Logistic vs. Softmax

• logistic function:
  $\sigma (z)=\frac{1}{1+e^{-z}}$
  • range:
    $[0,1]$
• softmax function:
  $s(z_i)=\frac{e^{z_i}}{\sum _{k=1}^C{e}^{z_k}}$
  • $\sum _{i=1}^{C}s(z_i)=1$
• when only two classes (binary classification), softmax regression is equivalent to logistic regression
  • $\frac{e^{z_1}}{e^{z_0}+e^{z_1}}=\frac{1}{e^{(z_0-z_1)}+1}=\frac{1}{1+e^{-z^{\prime }}},$ where
    $z^{\prime }=z_1-z_0$

Logistic Regression

• $P(y=1|x)=\sigma (w^{\mathrm{\top }}x)$
• $P(y=-1|x)=1-P(y=1|x)=1-\frac{1}{1+e^{-w^{\mathrm{\top }}x}}=\sigma (-w^{\mathrm{\top }}x)$
• Thus,
  $P(y|x)$ can be written as
  $\sigma (y{w}^{\mathrm{\top }}x)$
• With MLE, loss
  $L(w)=\sum _{i=1}^n-\log \sigma (y^{(i)}{w}^{\mathrm{\top }}{x}^{(i)})$
  • we call
    $y^{(i)}{w}^{\mathrm{\top }}{x}^{(i)}$ margin; the larger the margin, the lower the loss
  • $-\log \sigma (\cdot )$ is convex
    $\to$ logistic regression loss function is convex
  • ${\mathrm{\nabla }}_{w}L(w)=-\sum _{i=1}^n\sigma (-y^{(i)}{w}^{\mathrm{\top }}{x}^{(i)})\cdot y^{(i)}\cdot x^{(i)}$

Discriminative vs.

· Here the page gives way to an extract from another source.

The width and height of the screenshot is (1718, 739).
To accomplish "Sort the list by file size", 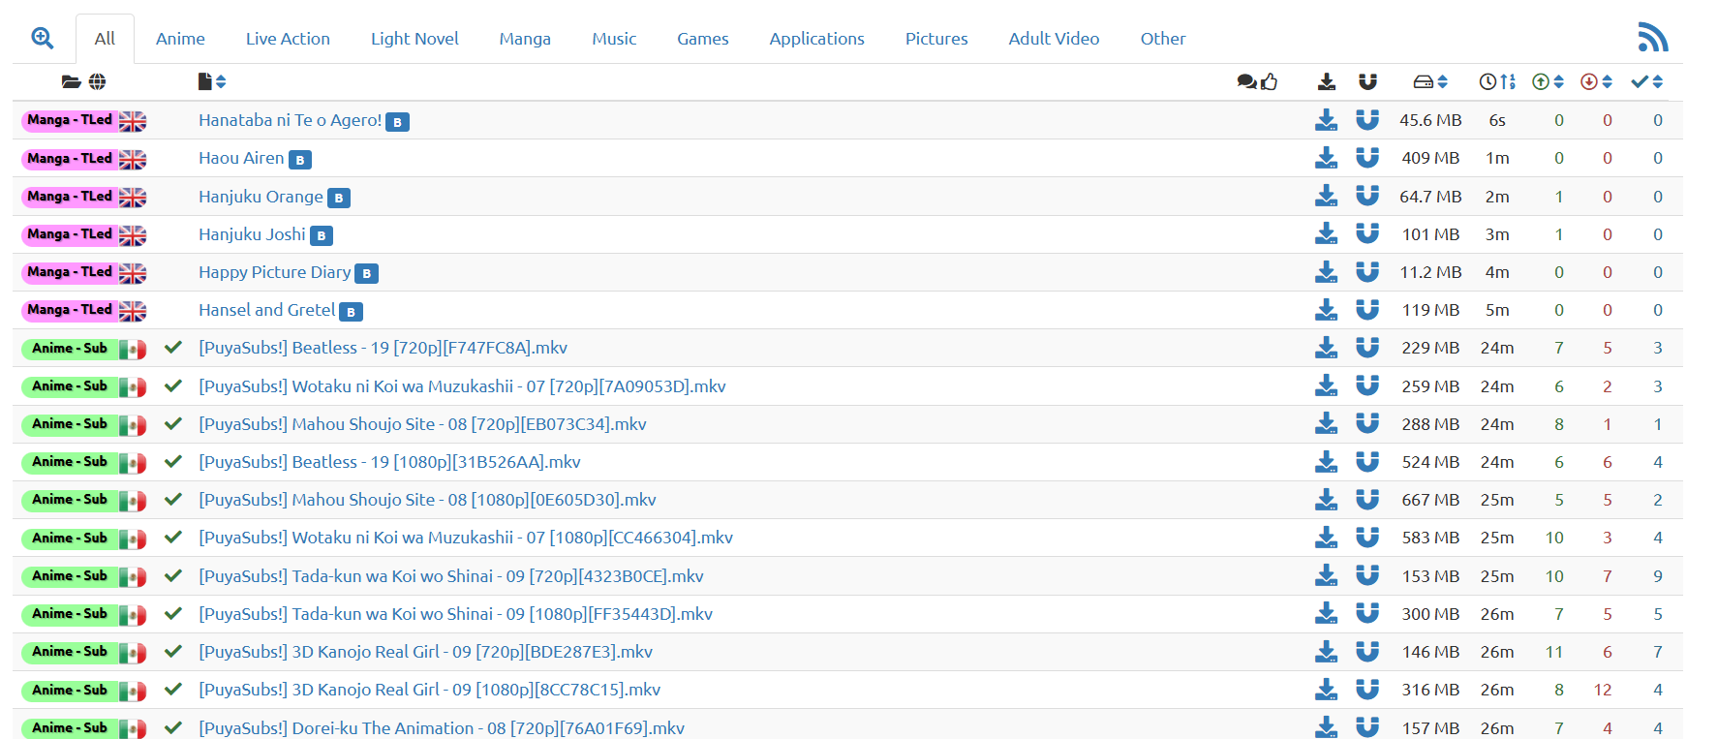I will tap(1430, 82).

Generative Models

Discriminative

• directly learn
  $P(y|x)$
• MLE maximizes conditional likelihood
  $P(y|x)$
  • Likelihood of data:
    $\prod _{i=1}^{n}P(y^{(i)}|x^{(i)};w)$
  • Log-likelihood:
    $\sum _{i=1}^n\log P(y^{(i)}|x^{(i)};w)$
• e.g., Logistic Regression

Generative

• learn
  $P(x|y)$ (features given the class)
• learn
  $P(y)$ (class prior)
• MLE maximizes joint likelihood
  $P(x,y)=P(x|y)P(y)$
• prediction: we plug in the learned
  $P(x|y)$ and
  $P(y)$ to get
  $P(y|x)$
  • $P(y|x)=\frac{P(x|y)P(y)}{P(x)}$, where
    $P(x)=\sum _{k=1}^{C}P(x|y=k)P(y=k)$
  • e.g., for binary classification,
    $P(y=1|x)=\frac{P(x|y=1)P(y=1)}{P(x|y=0)P(y=0)+P(x|y=1)P(y=1)}$
• e.g., ‌Naive Bayes

$k$NN

• keep the training set when making prediction, "non-parametric"
• define a metric that measures the distance between two datapoints, e.g., Euclidean distance
• chose a hyperparameter
  $k$
• To predict the label of a test input
  $x$
  • find its
    $k$ nearest neighbors in the training set
  • predict label which is most common among the neighbors